**Work task:**
Take the entries below and retype them exactly.

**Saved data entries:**
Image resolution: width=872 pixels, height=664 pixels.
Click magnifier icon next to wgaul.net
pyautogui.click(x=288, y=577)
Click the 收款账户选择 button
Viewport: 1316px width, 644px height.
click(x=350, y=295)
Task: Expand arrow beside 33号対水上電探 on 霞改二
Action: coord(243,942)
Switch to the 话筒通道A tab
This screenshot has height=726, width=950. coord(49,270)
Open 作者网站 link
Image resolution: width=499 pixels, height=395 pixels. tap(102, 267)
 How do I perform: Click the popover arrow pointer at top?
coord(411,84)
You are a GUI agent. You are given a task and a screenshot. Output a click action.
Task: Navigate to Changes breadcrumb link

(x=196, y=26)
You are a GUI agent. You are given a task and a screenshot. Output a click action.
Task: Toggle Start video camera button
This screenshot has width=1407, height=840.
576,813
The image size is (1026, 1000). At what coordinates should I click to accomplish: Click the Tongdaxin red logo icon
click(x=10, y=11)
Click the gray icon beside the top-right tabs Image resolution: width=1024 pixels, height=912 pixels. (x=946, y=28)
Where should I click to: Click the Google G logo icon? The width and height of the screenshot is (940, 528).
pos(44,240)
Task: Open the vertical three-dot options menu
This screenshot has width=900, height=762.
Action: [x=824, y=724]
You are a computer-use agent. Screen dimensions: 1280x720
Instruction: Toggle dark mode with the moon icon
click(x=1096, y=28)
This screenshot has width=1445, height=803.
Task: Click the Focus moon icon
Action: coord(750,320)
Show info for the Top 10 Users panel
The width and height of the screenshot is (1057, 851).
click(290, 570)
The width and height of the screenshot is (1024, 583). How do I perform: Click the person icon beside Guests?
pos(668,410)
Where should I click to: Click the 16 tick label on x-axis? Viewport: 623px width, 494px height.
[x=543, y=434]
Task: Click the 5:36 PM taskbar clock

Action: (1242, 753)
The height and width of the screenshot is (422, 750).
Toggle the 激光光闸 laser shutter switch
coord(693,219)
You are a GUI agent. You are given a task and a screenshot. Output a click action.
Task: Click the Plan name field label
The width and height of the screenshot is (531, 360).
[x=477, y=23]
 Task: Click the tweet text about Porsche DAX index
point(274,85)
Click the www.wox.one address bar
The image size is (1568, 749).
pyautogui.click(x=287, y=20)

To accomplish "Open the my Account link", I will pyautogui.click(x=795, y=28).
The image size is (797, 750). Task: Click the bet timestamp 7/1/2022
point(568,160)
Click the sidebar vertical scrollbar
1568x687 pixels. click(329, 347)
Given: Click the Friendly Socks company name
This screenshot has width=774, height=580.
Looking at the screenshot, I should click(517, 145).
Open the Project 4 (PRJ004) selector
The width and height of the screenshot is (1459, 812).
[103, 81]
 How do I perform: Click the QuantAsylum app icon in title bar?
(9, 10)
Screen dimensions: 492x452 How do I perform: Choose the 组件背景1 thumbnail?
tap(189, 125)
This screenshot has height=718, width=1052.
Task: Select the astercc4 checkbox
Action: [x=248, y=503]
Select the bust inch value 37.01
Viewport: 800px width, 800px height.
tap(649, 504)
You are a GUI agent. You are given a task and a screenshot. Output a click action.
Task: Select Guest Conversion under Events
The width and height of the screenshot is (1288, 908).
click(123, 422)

**Exercise answer:**
Image resolution: width=872 pixels, height=664 pixels.
Click magnifier icon next to wgaul.net
pyautogui.click(x=288, y=577)
Click the 收款账户选择 button
Viewport: 1316px width, 644px height.
click(x=350, y=295)
Task: Expand arrow beside 33号対水上電探 on 霞改二
Action: coord(243,942)
Switch to the 话筒通道A tab
This screenshot has height=726, width=950. coord(49,270)
Open 作者网站 link
Image resolution: width=499 pixels, height=395 pixels. tap(102, 267)
 How do I perform: Click the popover arrow pointer at top?
coord(411,84)
You are a GUI agent. You are given a task and a screenshot. Output a click action.
Task: Navigate to Changes breadcrumb link

(x=196, y=26)
You are a GUI agent. You are given a task and a screenshot. Output a click action.
Task: Toggle Start video camera button
This screenshot has width=1407, height=840.
576,813
The image size is (1026, 1000). At what coordinates should I click to accomplish: Click the Tongdaxin red logo icon
click(x=10, y=11)
Click the gray icon beside the top-right tabs Image resolution: width=1024 pixels, height=912 pixels. (x=946, y=28)
Where should I click to: Click the Google G logo icon? The width and height of the screenshot is (940, 528).
pos(44,240)
Task: Open the vertical three-dot options menu
This screenshot has width=900, height=762.
Action: [x=824, y=724]
You are a computer-use agent. Screen dimensions: 1280x720
Instruction: Toggle dark mode with the moon icon
click(x=1096, y=28)
This screenshot has width=1445, height=803.
Task: Click the Focus moon icon
Action: coord(750,320)
Show info for the Top 10 Users panel
The width and height of the screenshot is (1057, 851).
click(290, 570)
The width and height of the screenshot is (1024, 583). How do I perform: Click the person icon beside Guests?
pos(668,410)
Where should I click to: Click the 16 tick label on x-axis? Viewport: 623px width, 494px height.
[x=543, y=434]
Task: Click the 5:36 PM taskbar clock

Action: (1242, 753)
The height and width of the screenshot is (422, 750).
Toggle the 激光光闸 laser shutter switch
coord(693,219)
You are a GUI agent. You are given a task and a screenshot. Output a click action.
Task: Click the Plan name field label
The width and height of the screenshot is (531, 360).
[x=477, y=23]
 Task: Click the tweet text about Porsche DAX index
point(274,85)
Click the www.wox.one address bar
The image size is (1568, 749).
pyautogui.click(x=287, y=20)

To accomplish "Open the my Account link", I will pyautogui.click(x=795, y=28).
The image size is (797, 750). Task: Click the bet timestamp 7/1/2022
point(568,160)
Click the sidebar vertical scrollbar
1568x687 pixels. click(329, 347)
Given: Click the Friendly Socks company name
This screenshot has width=774, height=580.
Looking at the screenshot, I should click(517, 145).
Open the Project 4 (PRJ004) selector
The width and height of the screenshot is (1459, 812).
[103, 81]
 How do I perform: Click the QuantAsylum app icon in title bar?
(9, 10)
Screen dimensions: 492x452 How do I perform: Choose the 组件背景1 thumbnail?
tap(189, 125)
This screenshot has height=718, width=1052.
Task: Select the astercc4 checkbox
Action: [x=248, y=503]
Select the bust inch value 37.01
Viewport: 800px width, 800px height.
tap(649, 504)
You are a GUI agent. You are given a task and a screenshot. Output a click action.
Task: Select Guest Conversion under Events
The width and height of the screenshot is (1288, 908).
click(123, 422)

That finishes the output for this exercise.